Hyper-V storage: Caching layers and implications for data consistency
This article provides an overview of caching in the virtual storage stack and gives guidance to software developers and administrators to make sure that desired data consistency requirements are met.
Original KB number: 2801713
More information
At the very least, the various layers of caching in the system generally involve the following:
- Filesystem cache. By default, Windows caches file data that is read from disks and written to disks. This implies that read operations read file data from an area in system memory that is known as the system file cache instead of from the physical disk. Correspondingly, write operations write file data to the system file cache instead of to the disk, and this kind of cache is known as a writeback cache. Applications can use filesystem unbuffered semantics to make sure that writes aren't cached in the system cache.
- Disk drives cache. Disk drives implement caching at the firmware layer to improve the disk drives' performance. Although caching at the firmware layer can improve performance, the data on the disk can be lost before it's written to the disk in the event of a power failure. Options to control this caching behavior are part of standardized drive interfaces such as SCSI, SATA, and ATA. These options are as follows:
Use the per I/O control mechanism that is known as Force Unit Access (FUA). This flag specifies that the drive should write the data to stable media storage before signaling is finished. Applications that have to do this make sure that data is stable on the disk issue FUA to make sure that data isn't lost if a power failure occurs.
Server-class disk drives (SCSI and Fibre Channel) generally support the FUA flag. On commodity drives (ATA, SATA, and USB), FUA might not be honored. This can potentially leave data in an inconsistent state unless the drive's write cache is disabled. Make sure that the disk subsystem handles FUA correctly if you depend on this mechanism.
Force disk cache flushing. An application or system that sends a flush down to the disk will force the disk subsystem to write all the data in its cache to the disk. Issuing flushes too frequently will have performance consequences because all the information in the disk cache will have to be written to the disk media before the flush returns.
Disable disk caching. You can disable a disk's write caching by issuing the IOCTL_DISK_SET_CACHE_INFORMATION control code to the disk. The state of the write cache (on or off) will be preserved across system restarts. Issuing this control code will have very significant performance consequences for all I/O mechanisms that are issued to that disk. These consequences will most likely include a noticeable decrease in performance. You should carefully consider using this control code before you deploy it.
Note
If you cannot disable disk caching, you should consider options 1 and 2.
Therefore, if the application or workload is running inside the virtual machine (VM), the various caching layers have data consistency implications.
Guest filesystem cache. This layer can be bypassed by using the filesystem unbufferred semantics, as was mentioned earlier.

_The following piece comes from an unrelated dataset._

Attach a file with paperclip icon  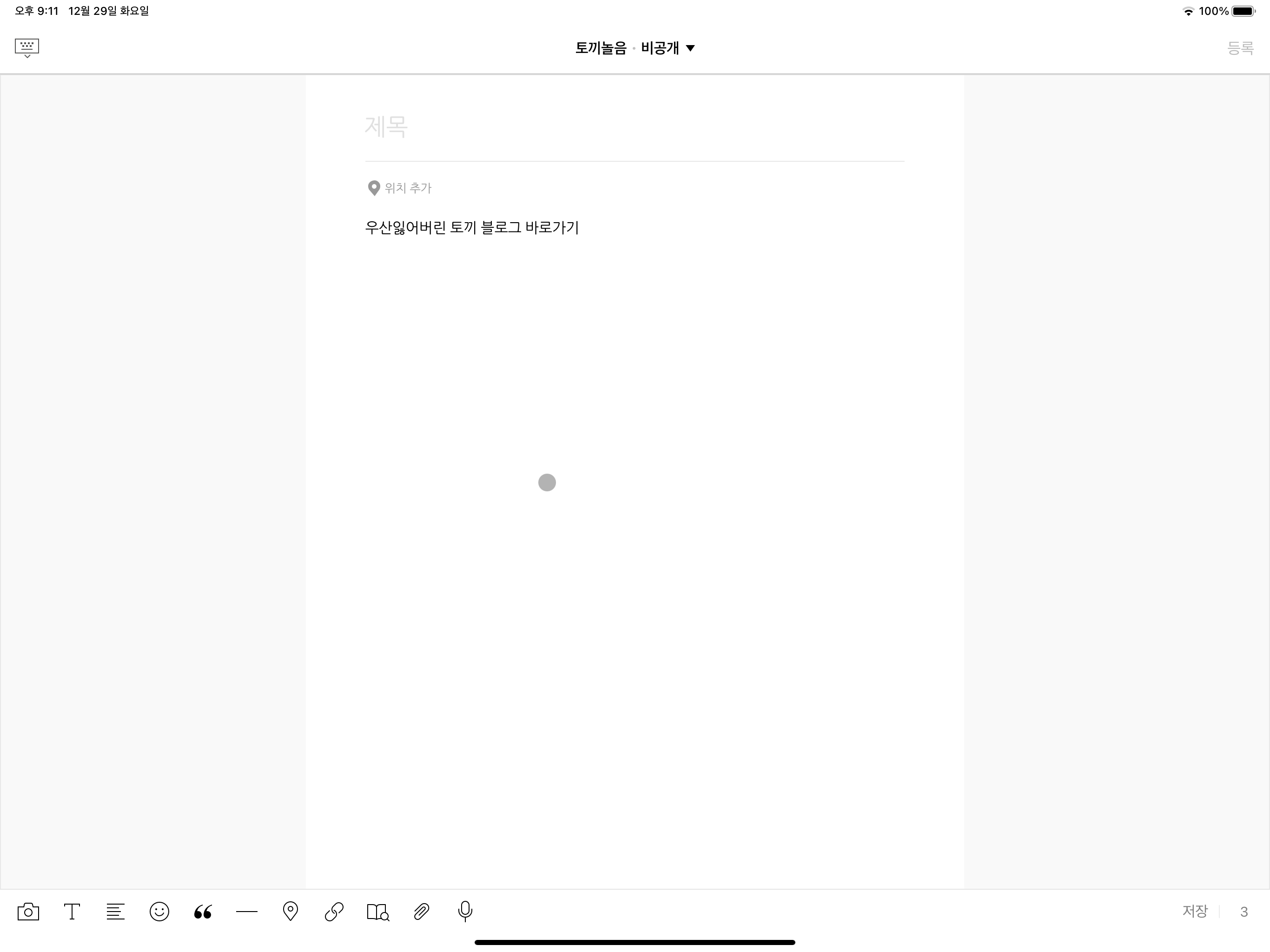point(422,911)
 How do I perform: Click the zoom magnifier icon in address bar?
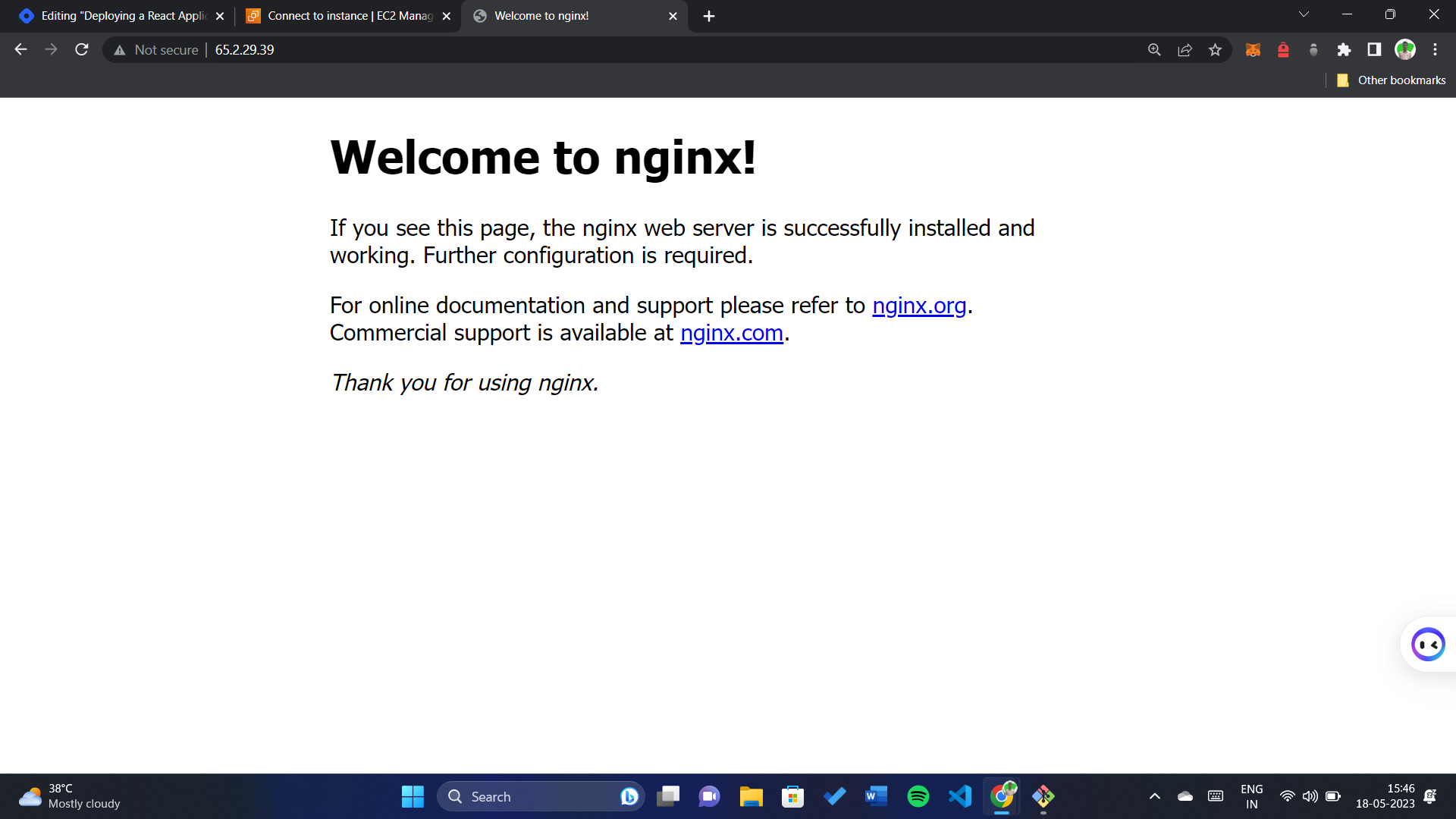coord(1154,50)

Guest virtual disk cache. The virtualized IDE (emulated or synthetic) or SCSI device will report the write cache state that is returned by the lower stack. Virtual disks will report that their write cache is enabled, and they refuse to let the guest turn off the write cache. Disabling the cache will fail and will always respond that the cache is enabled. This behavior is necessary for the following reasons:
Hyper-V can't make an assumption that all the VMs that are running on the same disk will have to have the disk cache settings be the same.
The underlying storage might have an always-on write cache that can't be turned off. This is emphasized by the fact that the virtual disk might be migrated to a different disk on the same host (live storage migration) or to a different host (live migration).
Because applications won't be able to turn off disk cache, any application in the guest that has to make sure of data integrity across a power failure will have to use either option 1 or option 2 to make sure that writes bypass the disk cache.
Host filesystem cache. The Hyper-V storage stack also uses unbufferred writes to make sure that the writes from the guest bypass the underlying host filesystem stack.
Host disk cache. FUA, if set by the guest, is propagated to the host and to the host storage stack. The host physical disk system must satisfy at least one of the following criteria to make sure of virtualized workload data integrity through power faults:
- The system uses server-class disks (SCSI, Fibre Channel).
- The system makes sure that the disks are connected to a battery-backed caching host bus adapter (HBA).
- The system uses a storage controller (for example, a RAID system) as the storage device.
- The system makes sure that power to the disk is protected by an uninterruptible power supply (UPS).
- The system makes sure that the disk's write-caching feature is disabled.